Como consecuencia natural de la moralización de la sexualidad humana, el trabajo sexual ha ido rozando los juicios de valor en turno. Incluso, hoy en día, continúa generando debate.
lun 29 mayo 2023 06:00 AM
#ColumnaInvitada | Sexo como prestación de servicios
Amnistía Internacional define al trabajo sexual como la prestación, consentida y entre personas adultas, de servicios sexuales a cambio de algún tipo de remuneración.

El sexo ha movido al mundo. Guerras, conquistas territoriales, política, religiones y finanzas se han visto seducidos por el poder sexual. Dependiendo la cultura y la época, se han aceptado o restringido libertades sexuales. En la antigüedad, las comunidades veneraban a sus dioses y a los ciclos fértiles de la vida mediante ritos sexuales; sin embargo, las religiones modernas, al moralizar la existencia y la naturaleza, inyectaron a la sexualidad de escrúpulos estigmatizantes para limitar su validez a fines de procreación.

Retos:
**a)** ¿Concuerdan con el extracto sobre el trabajo sexual estas afirmaciones? Contesta sí o no a cada una y cita literalmente las palabras del extracto que lo deciden. (i) Según Amnistía Internacional, el trabajo sexual se da entre personas adultas. (ii) En la antigüedad, las comunidades rechazaban los ritos sexuales. (iii) El debate sobre el trabajo sexual ya se dio por cerrado.
**b)** ¿En cuántas líneas del listado aparece la palabra "height"? Da solo el número.

Datos de entrada:
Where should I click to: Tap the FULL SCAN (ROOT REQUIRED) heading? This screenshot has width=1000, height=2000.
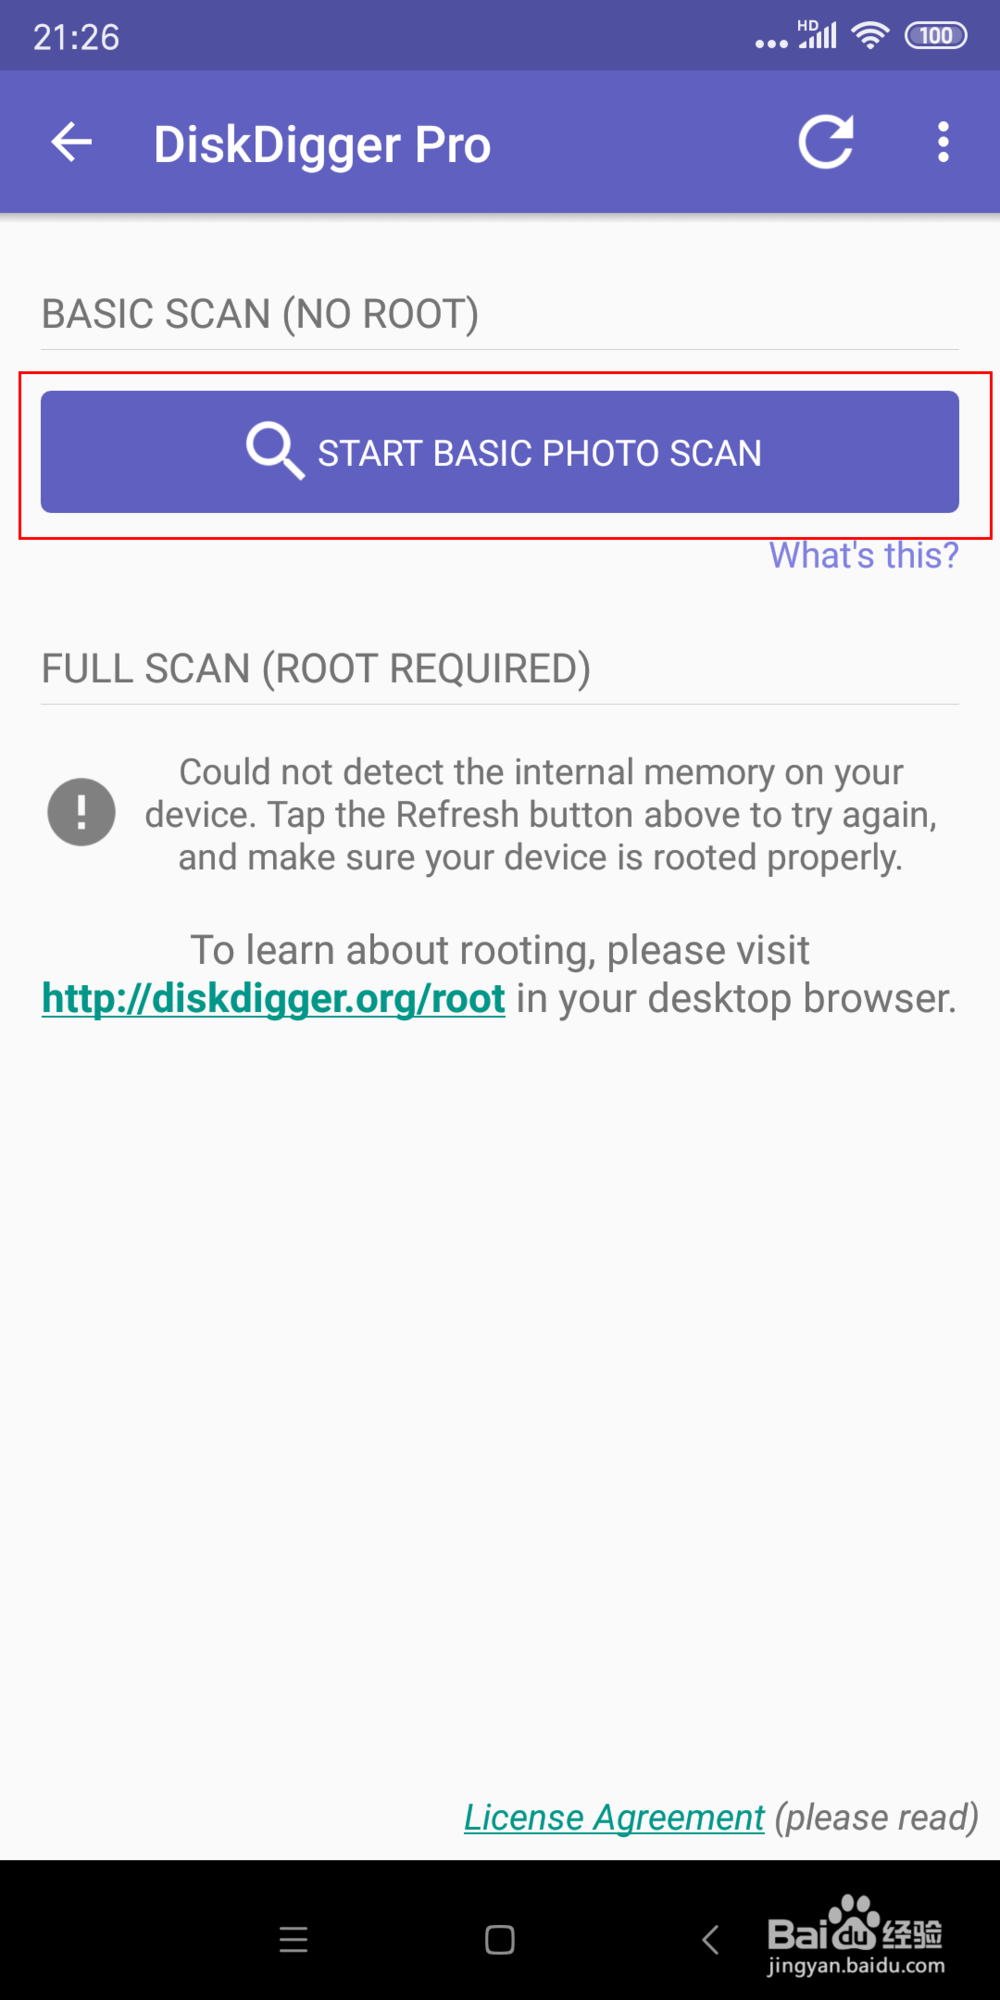pos(316,669)
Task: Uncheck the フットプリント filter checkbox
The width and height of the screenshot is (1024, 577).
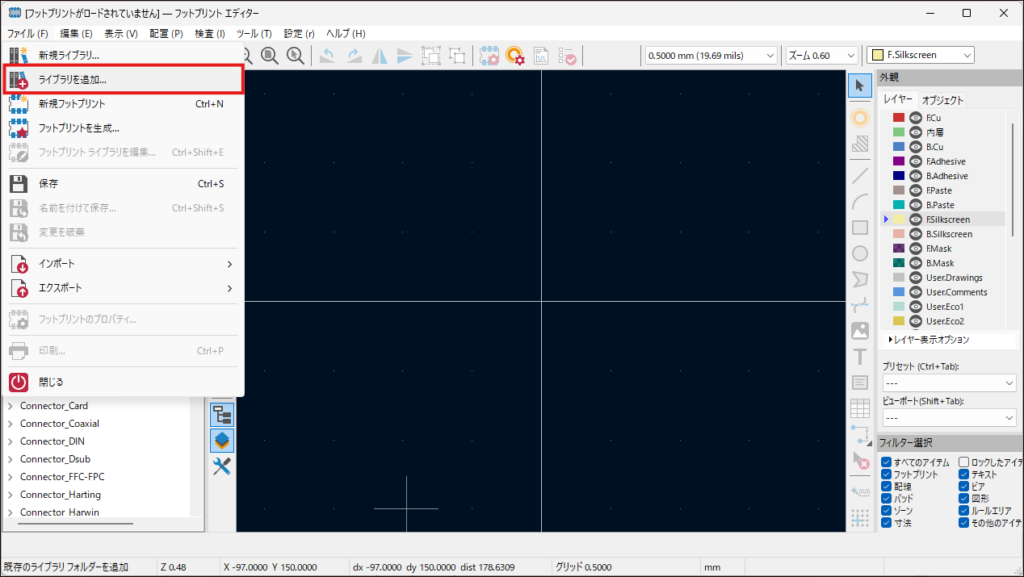Action: (x=886, y=473)
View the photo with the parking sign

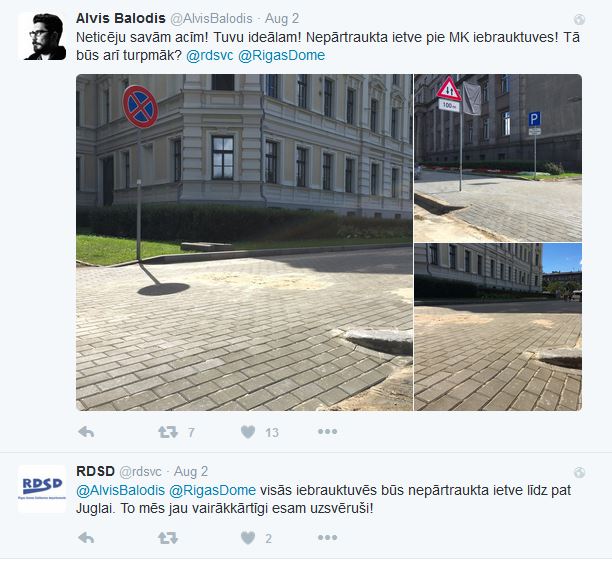(498, 158)
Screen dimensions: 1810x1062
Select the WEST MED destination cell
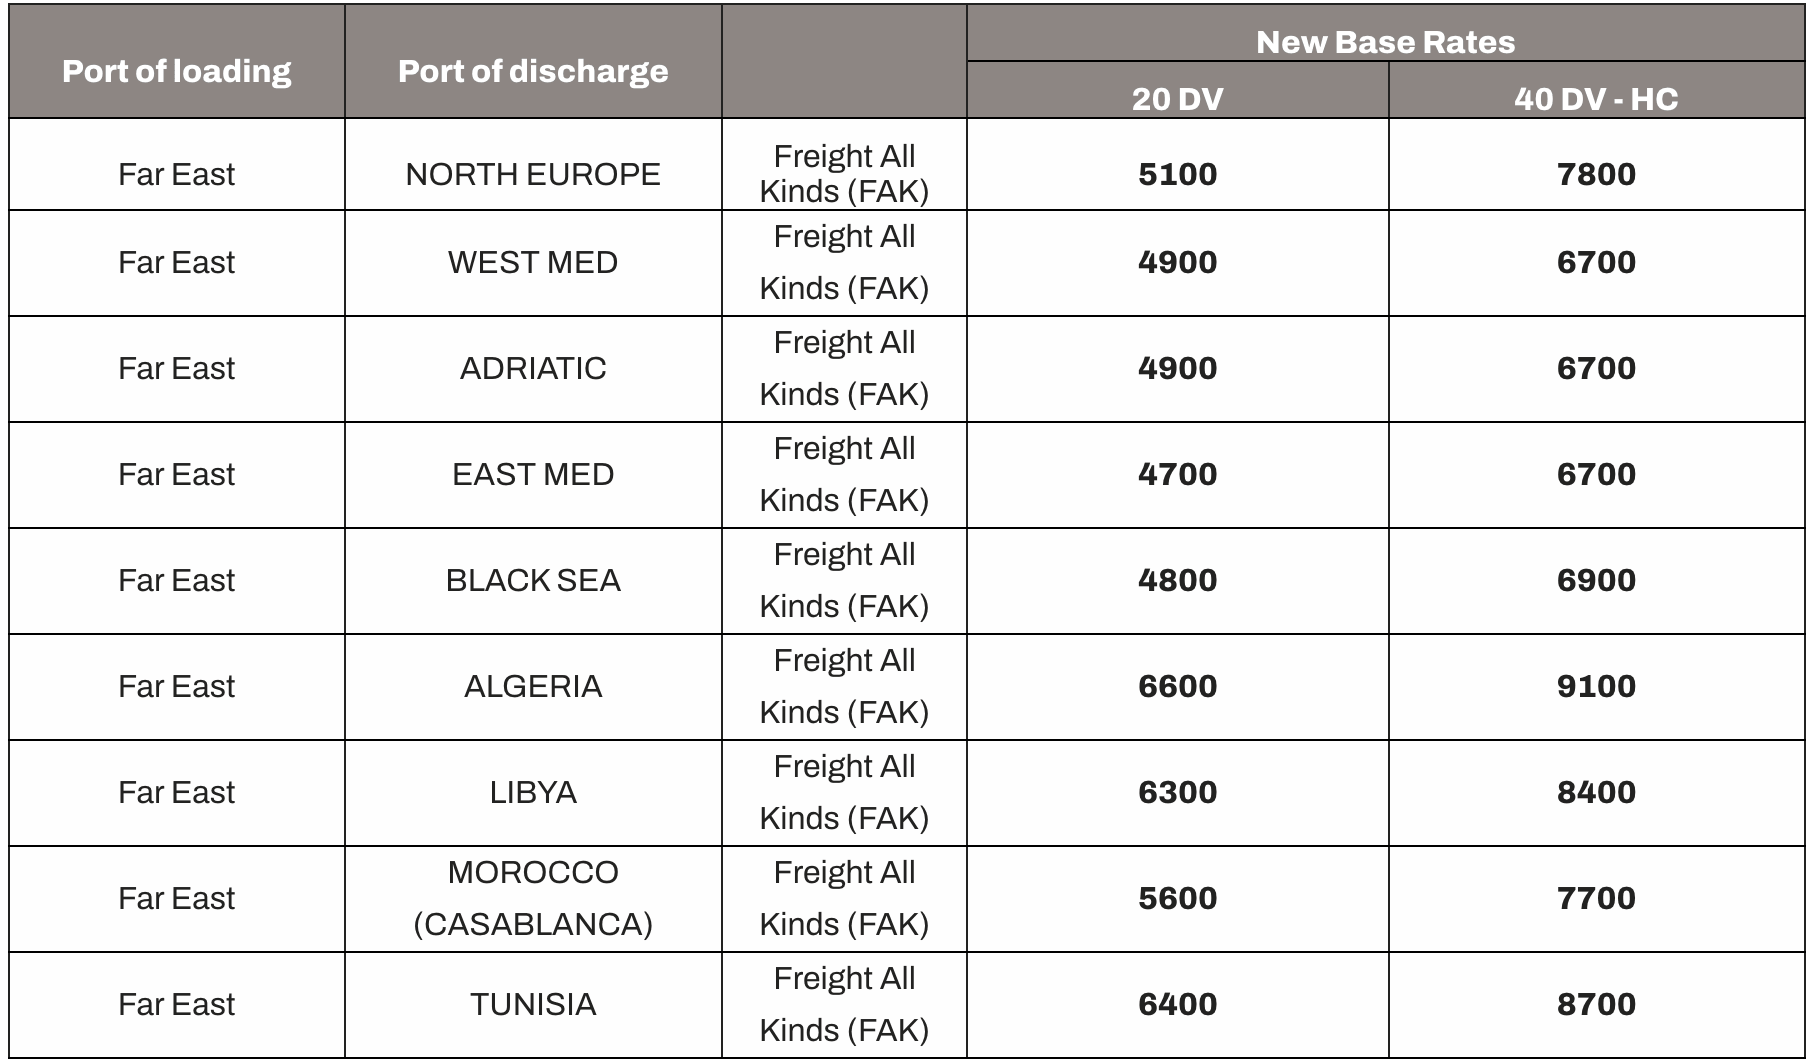tap(533, 262)
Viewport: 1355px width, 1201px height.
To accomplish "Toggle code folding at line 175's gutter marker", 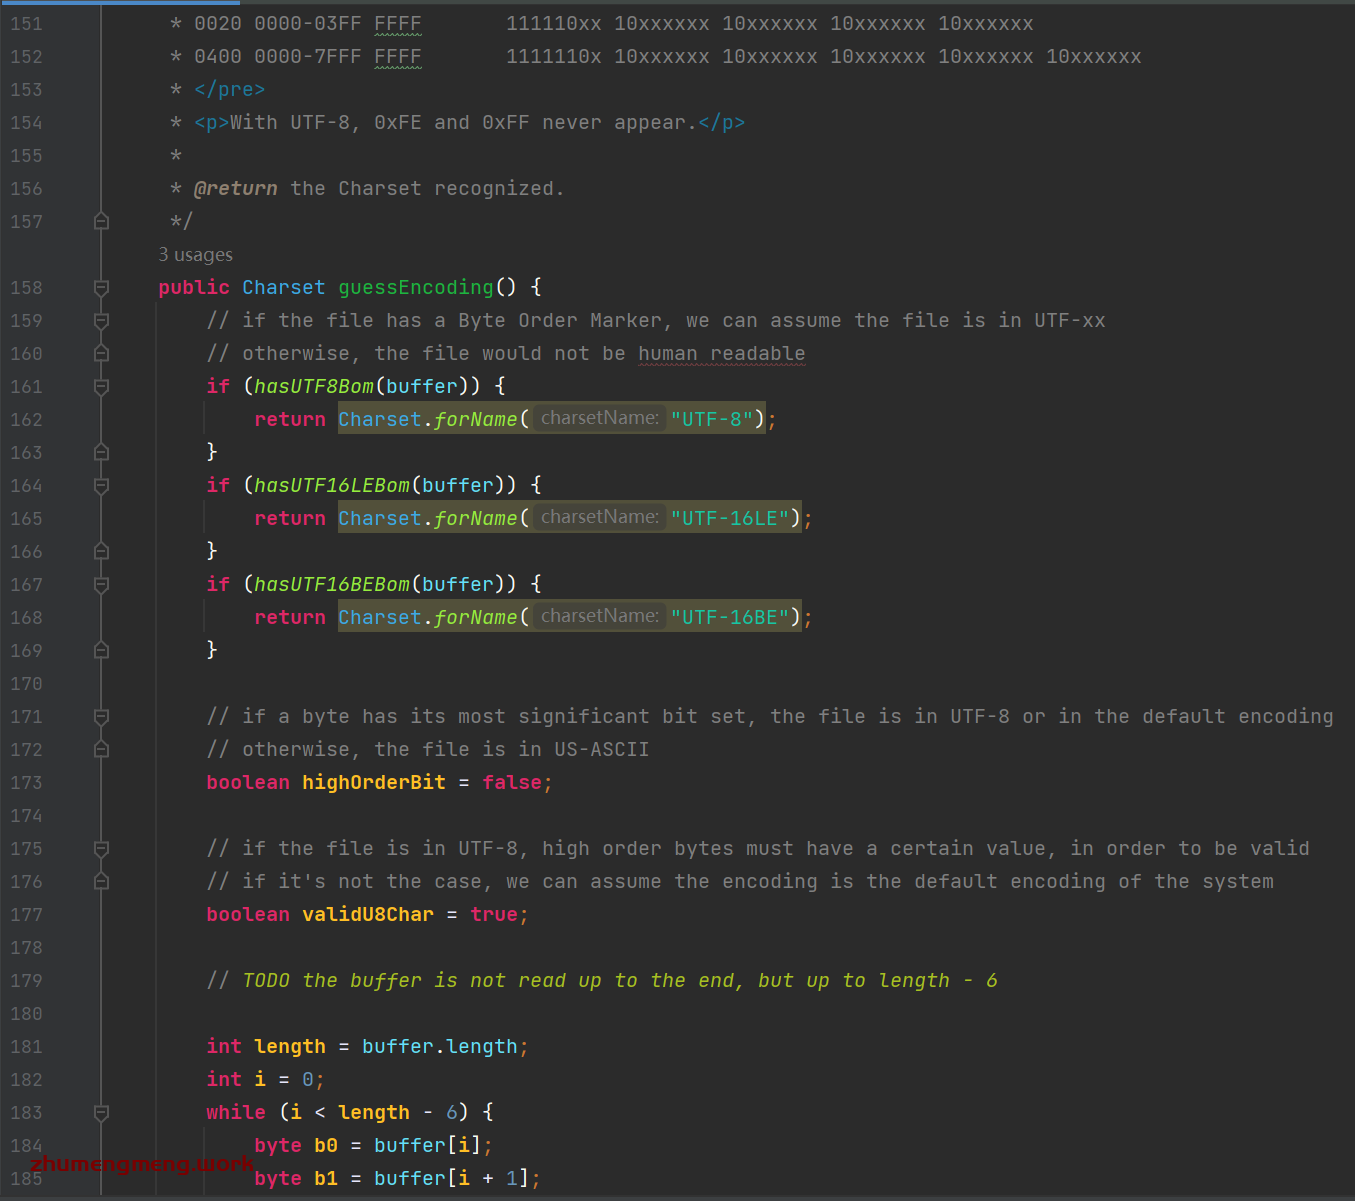I will coord(100,848).
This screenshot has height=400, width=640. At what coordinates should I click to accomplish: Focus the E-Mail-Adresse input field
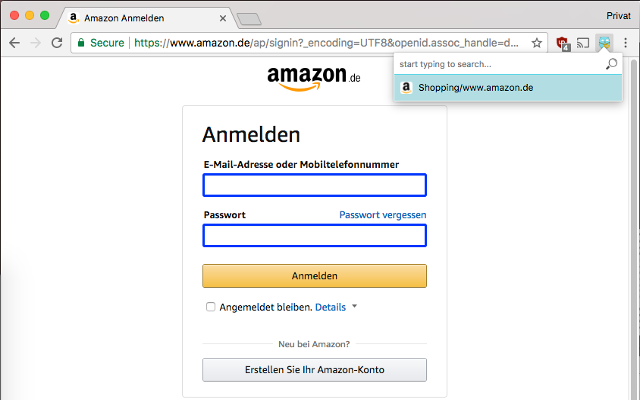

Respuestas por tarea:
**a)**
(i) Sí: "la prestación, consentida y entre personas adultas, de servicios sexuales a cambio de algún tipo de remuneración."
(ii) No: "En la antigüedad, las comunidades veneraban a sus dioses y a los ciclos fértiles de la vida mediante ritos sexuales"
(iii) No: "Incluso, hoy en día, continúa generando debate."

**b)** 4